-------- Exercise material
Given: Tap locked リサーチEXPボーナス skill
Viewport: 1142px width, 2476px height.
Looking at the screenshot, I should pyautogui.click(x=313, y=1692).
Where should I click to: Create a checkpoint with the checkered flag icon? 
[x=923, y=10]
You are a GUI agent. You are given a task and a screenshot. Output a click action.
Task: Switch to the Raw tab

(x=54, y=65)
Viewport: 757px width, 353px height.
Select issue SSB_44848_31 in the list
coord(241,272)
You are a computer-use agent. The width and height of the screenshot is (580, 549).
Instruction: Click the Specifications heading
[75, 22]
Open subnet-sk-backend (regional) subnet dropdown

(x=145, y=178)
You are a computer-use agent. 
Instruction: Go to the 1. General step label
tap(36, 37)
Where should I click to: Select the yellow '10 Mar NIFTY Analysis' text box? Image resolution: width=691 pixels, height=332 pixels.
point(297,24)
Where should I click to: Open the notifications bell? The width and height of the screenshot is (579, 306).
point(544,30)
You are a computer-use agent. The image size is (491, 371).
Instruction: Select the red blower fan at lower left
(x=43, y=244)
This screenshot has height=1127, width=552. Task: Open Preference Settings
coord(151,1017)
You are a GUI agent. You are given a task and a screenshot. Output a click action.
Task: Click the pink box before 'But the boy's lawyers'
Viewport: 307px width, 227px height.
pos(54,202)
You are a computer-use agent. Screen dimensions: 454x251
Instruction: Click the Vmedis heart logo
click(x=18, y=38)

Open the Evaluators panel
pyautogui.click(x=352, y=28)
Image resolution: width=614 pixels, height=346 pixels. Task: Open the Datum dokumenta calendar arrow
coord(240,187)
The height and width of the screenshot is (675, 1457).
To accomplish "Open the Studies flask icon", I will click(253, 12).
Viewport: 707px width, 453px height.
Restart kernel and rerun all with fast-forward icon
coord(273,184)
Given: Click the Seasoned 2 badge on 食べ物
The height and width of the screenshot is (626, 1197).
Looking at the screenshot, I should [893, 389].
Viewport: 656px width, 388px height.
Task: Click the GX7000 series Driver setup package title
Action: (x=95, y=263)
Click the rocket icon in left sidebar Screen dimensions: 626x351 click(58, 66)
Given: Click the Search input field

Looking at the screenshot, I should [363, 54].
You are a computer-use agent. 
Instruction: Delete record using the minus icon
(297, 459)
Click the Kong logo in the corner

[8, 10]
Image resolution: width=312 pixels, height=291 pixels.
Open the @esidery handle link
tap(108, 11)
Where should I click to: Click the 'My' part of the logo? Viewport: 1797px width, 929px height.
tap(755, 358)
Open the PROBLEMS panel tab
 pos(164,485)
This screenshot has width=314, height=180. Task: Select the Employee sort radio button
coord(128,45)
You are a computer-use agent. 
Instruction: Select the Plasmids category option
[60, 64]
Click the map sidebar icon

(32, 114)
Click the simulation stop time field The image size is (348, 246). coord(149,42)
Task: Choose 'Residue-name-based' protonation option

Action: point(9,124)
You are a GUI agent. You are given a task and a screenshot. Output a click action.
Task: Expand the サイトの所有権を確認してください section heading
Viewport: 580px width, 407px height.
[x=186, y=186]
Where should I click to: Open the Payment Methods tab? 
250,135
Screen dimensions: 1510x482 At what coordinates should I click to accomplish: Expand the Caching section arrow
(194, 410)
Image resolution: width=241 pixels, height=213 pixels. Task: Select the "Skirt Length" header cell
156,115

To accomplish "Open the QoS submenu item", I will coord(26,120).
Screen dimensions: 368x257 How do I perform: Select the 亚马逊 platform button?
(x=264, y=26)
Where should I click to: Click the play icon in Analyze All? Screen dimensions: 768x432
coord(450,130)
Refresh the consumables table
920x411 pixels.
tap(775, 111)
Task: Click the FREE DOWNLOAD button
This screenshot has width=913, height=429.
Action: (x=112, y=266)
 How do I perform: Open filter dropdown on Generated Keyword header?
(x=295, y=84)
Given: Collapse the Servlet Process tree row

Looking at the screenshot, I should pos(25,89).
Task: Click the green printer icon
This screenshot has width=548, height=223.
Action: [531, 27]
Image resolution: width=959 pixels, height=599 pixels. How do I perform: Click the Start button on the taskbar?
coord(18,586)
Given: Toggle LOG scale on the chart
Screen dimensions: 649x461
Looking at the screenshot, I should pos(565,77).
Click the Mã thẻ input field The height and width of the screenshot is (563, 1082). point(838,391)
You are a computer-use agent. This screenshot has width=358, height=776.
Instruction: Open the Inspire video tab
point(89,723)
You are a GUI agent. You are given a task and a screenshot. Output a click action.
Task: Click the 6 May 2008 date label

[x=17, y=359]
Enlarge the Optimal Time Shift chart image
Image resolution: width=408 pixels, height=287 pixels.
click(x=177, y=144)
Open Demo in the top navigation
----------------
> To do
Return the whole of the data, character for character.

> Result of the task
Given: Tap locked リサーチEXPボーナス skill
Viewport: 1142px width, 2476px height.
Looking at the screenshot, I should pyautogui.click(x=313, y=1692).
Where should I click to: Create a checkpoint with the checkered flag icon? 
[x=923, y=10]
You are a GUI agent. You are given a task and a screenshot. Output a click action.
Task: Switch to the Raw tab

(x=54, y=65)
Viewport: 757px width, 353px height.
Select issue SSB_44848_31 in the list
coord(241,272)
You are a computer-use agent. The width and height of the screenshot is (580, 549).
Instruction: Click the Specifications heading
[75, 22]
Open subnet-sk-backend (regional) subnet dropdown

(x=145, y=178)
You are a computer-use agent. 
Instruction: Go to the 1. General step label
tap(36, 37)
Where should I click to: Select the yellow '10 Mar NIFTY Analysis' text box? Image resolution: width=691 pixels, height=332 pixels.
point(297,24)
Where should I click to: Open the notifications bell? The width and height of the screenshot is (579, 306).
point(544,30)
You are a computer-use agent. The image size is (491, 371).
Instruction: Select the red blower fan at lower left
(x=43, y=244)
This screenshot has height=1127, width=552. Task: Open Preference Settings
coord(151,1017)
You are a GUI agent. You are given a task and a screenshot. Output a click action.
Task: Click the pink box before 'But the boy's lawyers'
Viewport: 307px width, 227px height.
pos(54,202)
You are a computer-use agent. Screen dimensions: 454x251
Instruction: Click the Vmedis heart logo
click(x=18, y=38)

Open the Evaluators panel
pyautogui.click(x=352, y=28)
Image resolution: width=614 pixels, height=346 pixels. Task: Open the Datum dokumenta calendar arrow
coord(240,187)
The height and width of the screenshot is (675, 1457).
To accomplish "Open the Studies flask icon", I will click(253, 12).
Viewport: 707px width, 453px height.
Restart kernel and rerun all with fast-forward icon
coord(273,184)
Given: Click the Seasoned 2 badge on 食べ物
The height and width of the screenshot is (626, 1197).
Looking at the screenshot, I should [893, 389].
Viewport: 656px width, 388px height.
Task: Click the GX7000 series Driver setup package title
Action: (x=95, y=263)
Click the rocket icon in left sidebar Screen dimensions: 626x351 click(58, 66)
Given: Click the Search input field

Looking at the screenshot, I should [363, 54].
You are a computer-use agent. 
Instruction: Delete record using the minus icon
(297, 459)
Click the Kong logo in the corner

[8, 10]
Image resolution: width=312 pixels, height=291 pixels.
Open the @esidery handle link
tap(108, 11)
Where should I click to: Click the 'My' part of the logo? Viewport: 1797px width, 929px height.
tap(755, 358)
Open the PROBLEMS panel tab
 pos(164,485)
This screenshot has width=314, height=180. Task: Select the Employee sort radio button
coord(128,45)
You are a computer-use agent. 
Instruction: Select the Plasmids category option
[60, 64]
Click the map sidebar icon

(32, 114)
Click the simulation stop time field The image size is (348, 246). coord(149,42)
Task: Choose 'Residue-name-based' protonation option

Action: point(9,124)
You are a GUI agent. You are given a task and a screenshot. Output a click action.
Task: Expand the サイトの所有権を確認してください section heading
Viewport: 580px width, 407px height.
[x=186, y=186]
Where should I click to: Open the Payment Methods tab? 
250,135
Screen dimensions: 1510x482 At what coordinates should I click to accomplish: Expand the Caching section arrow
(194, 410)
Image resolution: width=241 pixels, height=213 pixels. Task: Select the "Skirt Length" header cell
156,115

To accomplish "Open the QoS submenu item", I will coord(26,120).
Screen dimensions: 368x257 How do I perform: Select the 亚马逊 platform button?
(x=264, y=26)
Where should I click to: Click the play icon in Analyze All? Screen dimensions: 768x432
coord(450,130)
Refresh the consumables table
920x411 pixels.
tap(775, 111)
Task: Click the FREE DOWNLOAD button
This screenshot has width=913, height=429.
Action: (x=112, y=266)
 How do I perform: Open filter dropdown on Generated Keyword header?
(x=295, y=84)
Given: Collapse the Servlet Process tree row

Looking at the screenshot, I should pos(25,89).
Task: Click the green printer icon
This screenshot has width=548, height=223.
Action: [531, 27]
Image resolution: width=959 pixels, height=599 pixels. How do I perform: Click the Start button on the taskbar?
coord(18,586)
Given: Toggle LOG scale on the chart
Screen dimensions: 649x461
Looking at the screenshot, I should pos(565,77).
Click the Mã thẻ input field The height and width of the screenshot is (563, 1082). point(838,391)
You are a computer-use agent. This screenshot has width=358, height=776.
Instruction: Open the Inspire video tab
point(89,723)
You are a GUI agent. You are given a task and a screenshot. Output a click action.
Task: Click the 6 May 2008 date label

[x=17, y=359]
Enlarge the Optimal Time Shift chart image
Image resolution: width=408 pixels, height=287 pixels.
click(x=177, y=144)
Open Demo in the top navigation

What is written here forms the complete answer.